§ WHAT YOU HAVE TO DO
With the pictures left out, reproduce exactly the lines from the one containing "This screenshot has height=1080, width=608." through the final line of the entries.

====== MATERIAL FOR THIS EXERCISE

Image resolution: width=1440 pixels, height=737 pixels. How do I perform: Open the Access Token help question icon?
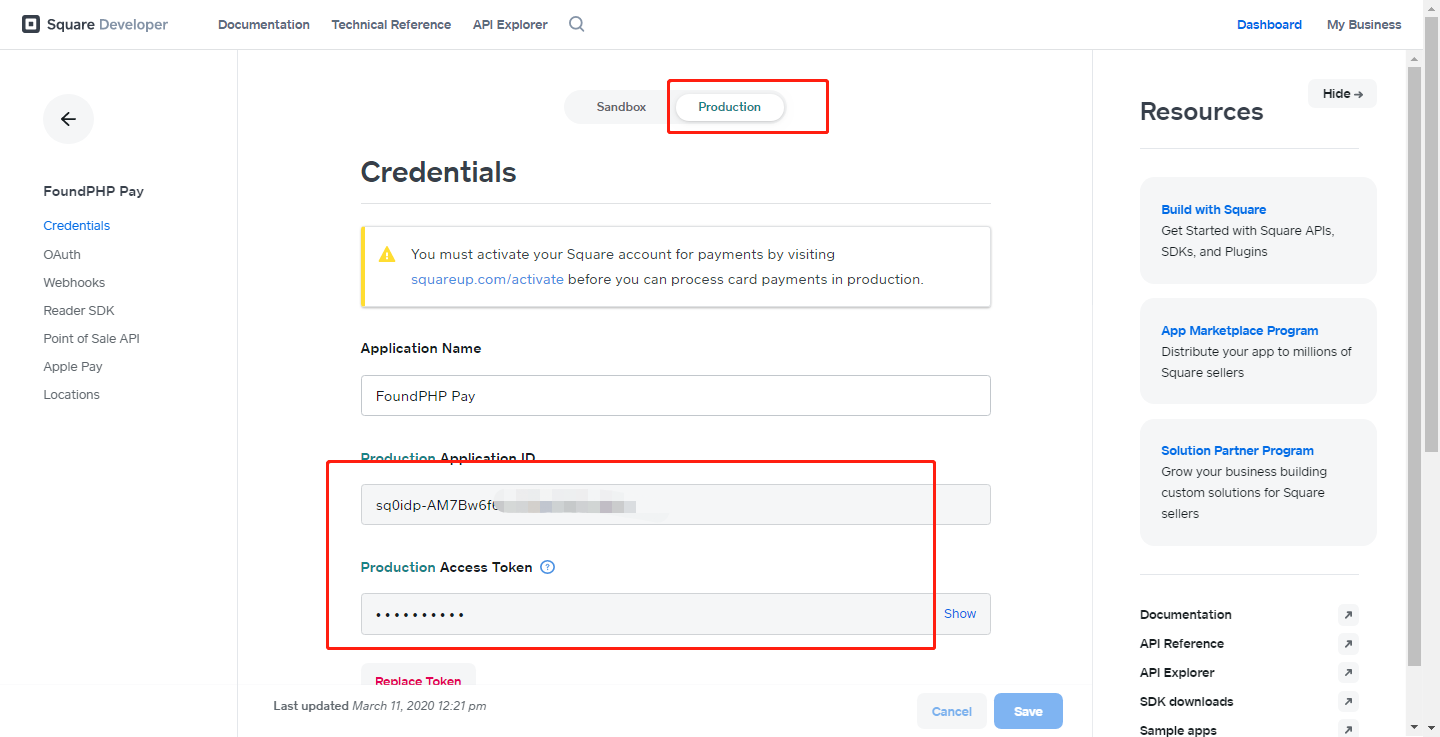pyautogui.click(x=547, y=567)
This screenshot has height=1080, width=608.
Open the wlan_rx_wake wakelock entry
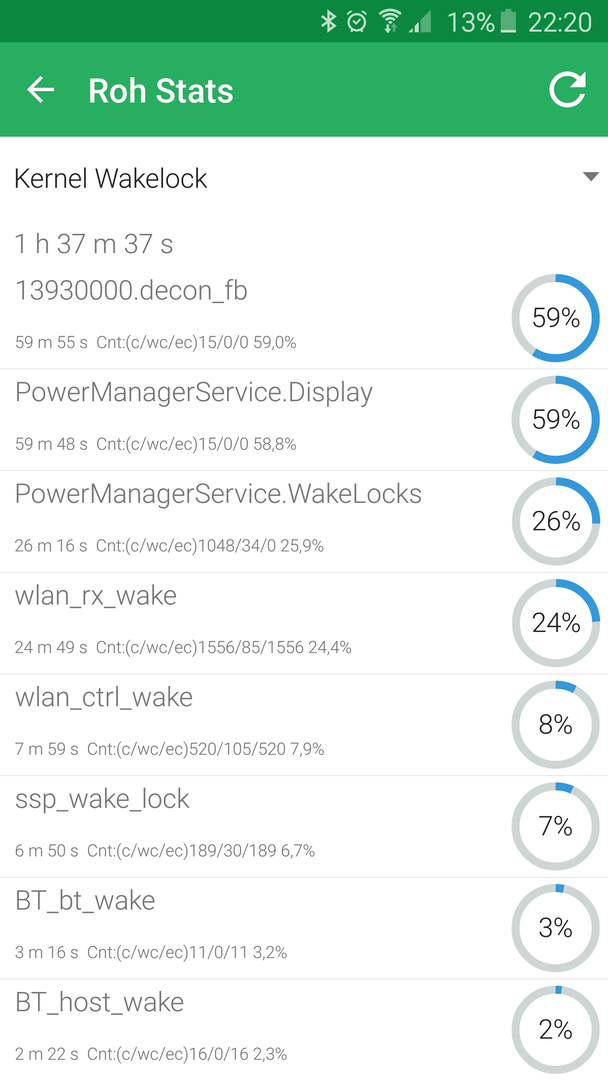tap(304, 623)
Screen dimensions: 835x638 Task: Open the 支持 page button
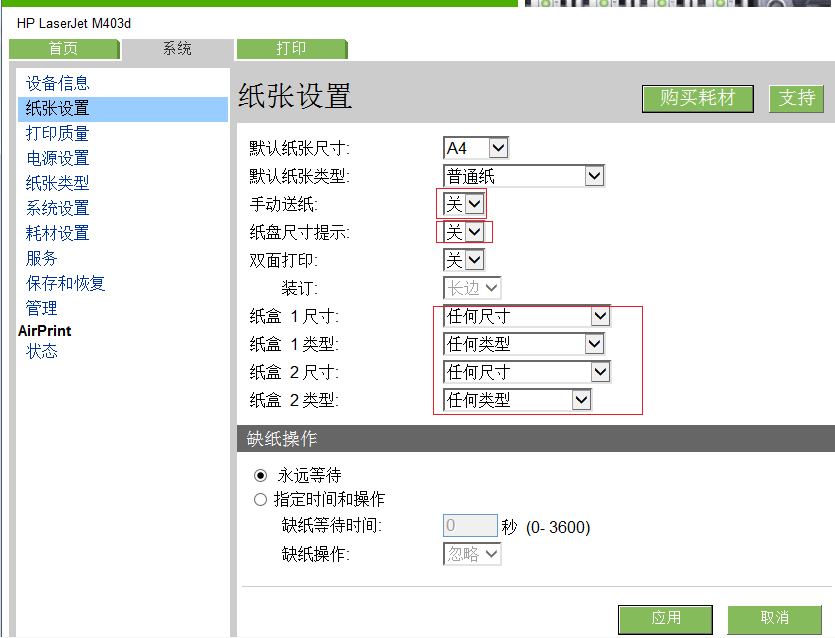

============

§ RESPONSE BOX
This screenshot has height=1080, width=608.
Open the wlan_rx_wake wakelock entry
tap(304, 623)
Screen dimensions: 835x638 Task: Open the 支持 page button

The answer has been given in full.